## Work item
From the first line of the entries below, reproduce everything exactly through the line with "You are a computer-use agent. Screen dimensions: 873x615", and nothing more.

## Records supplied

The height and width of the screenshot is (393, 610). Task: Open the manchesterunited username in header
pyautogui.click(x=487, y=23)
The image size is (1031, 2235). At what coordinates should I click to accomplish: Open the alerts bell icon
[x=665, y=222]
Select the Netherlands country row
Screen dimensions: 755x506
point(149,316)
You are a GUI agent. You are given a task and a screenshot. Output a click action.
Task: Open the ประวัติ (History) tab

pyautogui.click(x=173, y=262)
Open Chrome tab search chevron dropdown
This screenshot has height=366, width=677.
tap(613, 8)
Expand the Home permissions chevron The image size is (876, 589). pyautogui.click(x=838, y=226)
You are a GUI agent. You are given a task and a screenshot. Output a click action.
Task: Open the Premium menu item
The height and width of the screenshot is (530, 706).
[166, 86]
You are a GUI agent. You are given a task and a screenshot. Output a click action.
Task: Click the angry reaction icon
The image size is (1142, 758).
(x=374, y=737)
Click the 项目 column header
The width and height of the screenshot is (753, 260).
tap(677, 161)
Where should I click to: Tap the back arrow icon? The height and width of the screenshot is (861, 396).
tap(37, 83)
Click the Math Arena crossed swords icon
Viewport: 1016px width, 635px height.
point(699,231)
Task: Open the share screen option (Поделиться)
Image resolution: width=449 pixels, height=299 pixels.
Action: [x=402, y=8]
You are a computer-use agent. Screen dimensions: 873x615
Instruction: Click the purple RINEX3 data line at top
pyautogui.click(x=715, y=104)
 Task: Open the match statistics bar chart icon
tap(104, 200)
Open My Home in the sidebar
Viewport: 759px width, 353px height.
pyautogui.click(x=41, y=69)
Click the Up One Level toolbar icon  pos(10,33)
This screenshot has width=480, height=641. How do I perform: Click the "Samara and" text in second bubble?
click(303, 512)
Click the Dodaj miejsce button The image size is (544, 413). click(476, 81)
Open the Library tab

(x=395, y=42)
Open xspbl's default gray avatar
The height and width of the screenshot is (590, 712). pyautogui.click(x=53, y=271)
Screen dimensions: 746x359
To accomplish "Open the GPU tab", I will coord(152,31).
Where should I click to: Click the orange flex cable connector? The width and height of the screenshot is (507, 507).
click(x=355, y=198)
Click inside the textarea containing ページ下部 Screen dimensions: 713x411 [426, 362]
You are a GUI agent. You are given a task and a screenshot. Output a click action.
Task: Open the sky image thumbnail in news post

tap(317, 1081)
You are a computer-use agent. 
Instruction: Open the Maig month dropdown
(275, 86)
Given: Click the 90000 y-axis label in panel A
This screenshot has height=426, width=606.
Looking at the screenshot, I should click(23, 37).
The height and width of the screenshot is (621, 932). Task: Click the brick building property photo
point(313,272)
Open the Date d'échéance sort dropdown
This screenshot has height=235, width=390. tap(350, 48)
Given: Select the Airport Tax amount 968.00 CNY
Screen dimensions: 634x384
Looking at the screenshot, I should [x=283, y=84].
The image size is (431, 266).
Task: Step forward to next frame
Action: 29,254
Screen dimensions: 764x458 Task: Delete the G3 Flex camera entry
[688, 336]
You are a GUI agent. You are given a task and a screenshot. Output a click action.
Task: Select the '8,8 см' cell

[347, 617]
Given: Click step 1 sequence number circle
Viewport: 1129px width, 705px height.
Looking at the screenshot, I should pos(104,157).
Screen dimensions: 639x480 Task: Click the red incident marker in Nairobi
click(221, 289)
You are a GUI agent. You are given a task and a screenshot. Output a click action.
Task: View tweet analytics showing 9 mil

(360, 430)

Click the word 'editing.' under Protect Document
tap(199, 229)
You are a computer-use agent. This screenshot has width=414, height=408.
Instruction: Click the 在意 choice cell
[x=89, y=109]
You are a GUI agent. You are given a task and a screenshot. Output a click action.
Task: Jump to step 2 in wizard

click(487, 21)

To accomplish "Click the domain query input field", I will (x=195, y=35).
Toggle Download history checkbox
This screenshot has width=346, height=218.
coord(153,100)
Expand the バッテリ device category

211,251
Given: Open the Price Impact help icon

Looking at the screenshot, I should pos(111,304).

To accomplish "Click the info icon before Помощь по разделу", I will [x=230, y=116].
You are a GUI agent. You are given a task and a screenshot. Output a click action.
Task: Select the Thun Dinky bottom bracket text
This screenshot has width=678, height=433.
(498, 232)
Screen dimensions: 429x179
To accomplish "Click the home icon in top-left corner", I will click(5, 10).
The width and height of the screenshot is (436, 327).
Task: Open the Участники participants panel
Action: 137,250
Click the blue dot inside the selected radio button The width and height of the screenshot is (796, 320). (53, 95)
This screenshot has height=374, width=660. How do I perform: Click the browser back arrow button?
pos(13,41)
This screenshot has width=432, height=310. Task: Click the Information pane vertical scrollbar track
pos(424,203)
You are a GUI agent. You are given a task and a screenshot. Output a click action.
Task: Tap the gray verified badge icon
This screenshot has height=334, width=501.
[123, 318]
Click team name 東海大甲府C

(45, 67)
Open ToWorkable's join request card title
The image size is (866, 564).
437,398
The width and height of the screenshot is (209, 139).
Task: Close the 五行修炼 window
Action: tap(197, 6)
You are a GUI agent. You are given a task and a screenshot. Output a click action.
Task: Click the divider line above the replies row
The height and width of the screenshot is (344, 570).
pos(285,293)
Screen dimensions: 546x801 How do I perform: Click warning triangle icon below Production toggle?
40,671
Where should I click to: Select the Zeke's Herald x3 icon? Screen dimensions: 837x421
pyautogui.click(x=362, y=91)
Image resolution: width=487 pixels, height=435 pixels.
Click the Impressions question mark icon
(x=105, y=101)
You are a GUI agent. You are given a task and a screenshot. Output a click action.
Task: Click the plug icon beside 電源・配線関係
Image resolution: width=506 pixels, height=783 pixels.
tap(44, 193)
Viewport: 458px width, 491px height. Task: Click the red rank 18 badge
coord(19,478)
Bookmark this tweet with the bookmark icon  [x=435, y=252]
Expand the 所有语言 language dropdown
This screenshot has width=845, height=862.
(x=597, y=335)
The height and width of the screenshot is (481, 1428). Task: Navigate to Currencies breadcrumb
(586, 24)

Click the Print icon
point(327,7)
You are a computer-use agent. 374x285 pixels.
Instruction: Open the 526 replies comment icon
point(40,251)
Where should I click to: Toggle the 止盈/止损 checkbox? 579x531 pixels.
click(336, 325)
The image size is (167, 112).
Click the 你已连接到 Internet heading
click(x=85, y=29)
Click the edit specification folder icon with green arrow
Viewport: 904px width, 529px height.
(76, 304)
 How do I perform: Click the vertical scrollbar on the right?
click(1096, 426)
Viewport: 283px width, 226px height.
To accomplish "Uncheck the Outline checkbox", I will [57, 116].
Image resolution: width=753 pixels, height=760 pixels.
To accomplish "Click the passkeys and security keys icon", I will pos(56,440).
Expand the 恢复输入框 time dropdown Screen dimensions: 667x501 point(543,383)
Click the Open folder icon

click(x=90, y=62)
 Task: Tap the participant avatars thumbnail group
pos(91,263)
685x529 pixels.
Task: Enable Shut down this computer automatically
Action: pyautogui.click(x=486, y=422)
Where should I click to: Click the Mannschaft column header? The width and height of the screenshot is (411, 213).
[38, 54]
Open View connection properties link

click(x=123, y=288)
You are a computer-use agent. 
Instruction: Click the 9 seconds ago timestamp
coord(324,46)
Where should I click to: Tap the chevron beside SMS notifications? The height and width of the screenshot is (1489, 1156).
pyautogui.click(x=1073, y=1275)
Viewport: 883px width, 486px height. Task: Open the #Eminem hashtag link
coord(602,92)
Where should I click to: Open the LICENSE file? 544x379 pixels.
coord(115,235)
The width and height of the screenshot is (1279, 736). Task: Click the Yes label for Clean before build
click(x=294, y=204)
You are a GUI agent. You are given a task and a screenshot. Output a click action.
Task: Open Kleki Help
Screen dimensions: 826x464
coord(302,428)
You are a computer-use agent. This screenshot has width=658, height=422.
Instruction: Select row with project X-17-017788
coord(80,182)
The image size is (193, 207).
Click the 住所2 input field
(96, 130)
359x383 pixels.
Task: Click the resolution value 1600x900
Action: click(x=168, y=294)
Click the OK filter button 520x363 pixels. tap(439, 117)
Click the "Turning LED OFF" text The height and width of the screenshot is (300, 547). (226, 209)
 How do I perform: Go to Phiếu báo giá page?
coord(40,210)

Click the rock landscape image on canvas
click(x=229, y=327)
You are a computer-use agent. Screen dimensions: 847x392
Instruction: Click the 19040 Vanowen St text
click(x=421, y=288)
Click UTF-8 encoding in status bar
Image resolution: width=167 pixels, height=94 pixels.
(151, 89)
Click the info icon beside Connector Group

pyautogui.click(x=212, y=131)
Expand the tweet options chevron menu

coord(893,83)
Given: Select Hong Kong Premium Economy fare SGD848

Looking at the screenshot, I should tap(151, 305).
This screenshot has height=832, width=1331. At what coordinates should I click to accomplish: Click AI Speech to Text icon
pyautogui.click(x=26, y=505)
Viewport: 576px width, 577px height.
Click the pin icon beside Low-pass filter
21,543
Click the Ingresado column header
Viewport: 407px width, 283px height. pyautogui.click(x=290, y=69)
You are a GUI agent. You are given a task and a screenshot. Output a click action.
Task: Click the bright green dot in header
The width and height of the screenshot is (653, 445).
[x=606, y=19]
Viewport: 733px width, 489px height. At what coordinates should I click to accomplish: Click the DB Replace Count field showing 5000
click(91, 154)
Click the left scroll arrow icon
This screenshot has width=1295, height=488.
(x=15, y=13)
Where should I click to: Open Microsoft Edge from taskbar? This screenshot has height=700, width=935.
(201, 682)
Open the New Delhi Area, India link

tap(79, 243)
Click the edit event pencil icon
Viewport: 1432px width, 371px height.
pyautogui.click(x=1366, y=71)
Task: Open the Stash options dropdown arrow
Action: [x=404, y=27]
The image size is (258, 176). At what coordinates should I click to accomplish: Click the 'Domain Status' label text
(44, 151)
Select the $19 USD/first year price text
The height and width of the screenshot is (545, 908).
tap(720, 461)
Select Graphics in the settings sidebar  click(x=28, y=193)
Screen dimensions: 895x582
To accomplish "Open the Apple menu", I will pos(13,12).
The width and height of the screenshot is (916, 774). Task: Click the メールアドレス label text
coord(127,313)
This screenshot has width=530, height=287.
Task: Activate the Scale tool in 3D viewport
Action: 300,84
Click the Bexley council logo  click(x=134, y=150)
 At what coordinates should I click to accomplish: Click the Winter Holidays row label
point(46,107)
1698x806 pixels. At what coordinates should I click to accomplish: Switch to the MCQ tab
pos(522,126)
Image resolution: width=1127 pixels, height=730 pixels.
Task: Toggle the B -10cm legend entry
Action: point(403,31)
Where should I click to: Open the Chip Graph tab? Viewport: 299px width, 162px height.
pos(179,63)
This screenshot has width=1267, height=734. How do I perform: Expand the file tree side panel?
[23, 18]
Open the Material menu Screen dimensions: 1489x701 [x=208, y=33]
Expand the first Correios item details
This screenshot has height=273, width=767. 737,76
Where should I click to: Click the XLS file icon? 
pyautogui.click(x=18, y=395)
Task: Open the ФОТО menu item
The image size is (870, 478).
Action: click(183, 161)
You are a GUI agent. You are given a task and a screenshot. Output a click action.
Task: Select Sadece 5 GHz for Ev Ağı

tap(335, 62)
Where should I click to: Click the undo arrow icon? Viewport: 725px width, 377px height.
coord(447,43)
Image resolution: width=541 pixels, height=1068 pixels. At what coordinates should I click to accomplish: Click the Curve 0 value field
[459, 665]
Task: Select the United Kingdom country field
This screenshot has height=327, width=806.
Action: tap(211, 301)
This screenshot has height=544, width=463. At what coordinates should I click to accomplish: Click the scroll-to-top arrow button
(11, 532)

## Written answer
The height and width of the screenshot is (393, 610). Task: Open the manchesterunited username in header
pyautogui.click(x=487, y=23)
The image size is (1031, 2235). At what coordinates should I click to accomplish: Open the alerts bell icon
[x=665, y=222]
Select the Netherlands country row
Screen dimensions: 755x506
point(149,316)
You are a GUI agent. You are given a task and a screenshot. Output a click action.
Task: Open the ประวัติ (History) tab

pyautogui.click(x=173, y=262)
Open Chrome tab search chevron dropdown
This screenshot has height=366, width=677.
tap(613, 8)
Expand the Home permissions chevron The image size is (876, 589). pyautogui.click(x=838, y=226)
You are a GUI agent. You are given a task and a screenshot. Output a click action.
Task: Open the Premium menu item
The height and width of the screenshot is (530, 706).
[166, 86]
You are a GUI agent. You are given a task and a screenshot. Output a click action.
Task: Click the angry reaction icon
The image size is (1142, 758).
(x=374, y=737)
Click the 项目 column header
The width and height of the screenshot is (753, 260).
tap(677, 161)
Where should I click to: Tap the back arrow icon? The height and width of the screenshot is (861, 396).
tap(37, 83)
Click the Math Arena crossed swords icon
Viewport: 1016px width, 635px height.
point(699,231)
Task: Open the share screen option (Поделиться)
Image resolution: width=449 pixels, height=299 pixels.
Action: [x=402, y=8]
You are a computer-use agent. Screen dimensions: 873x615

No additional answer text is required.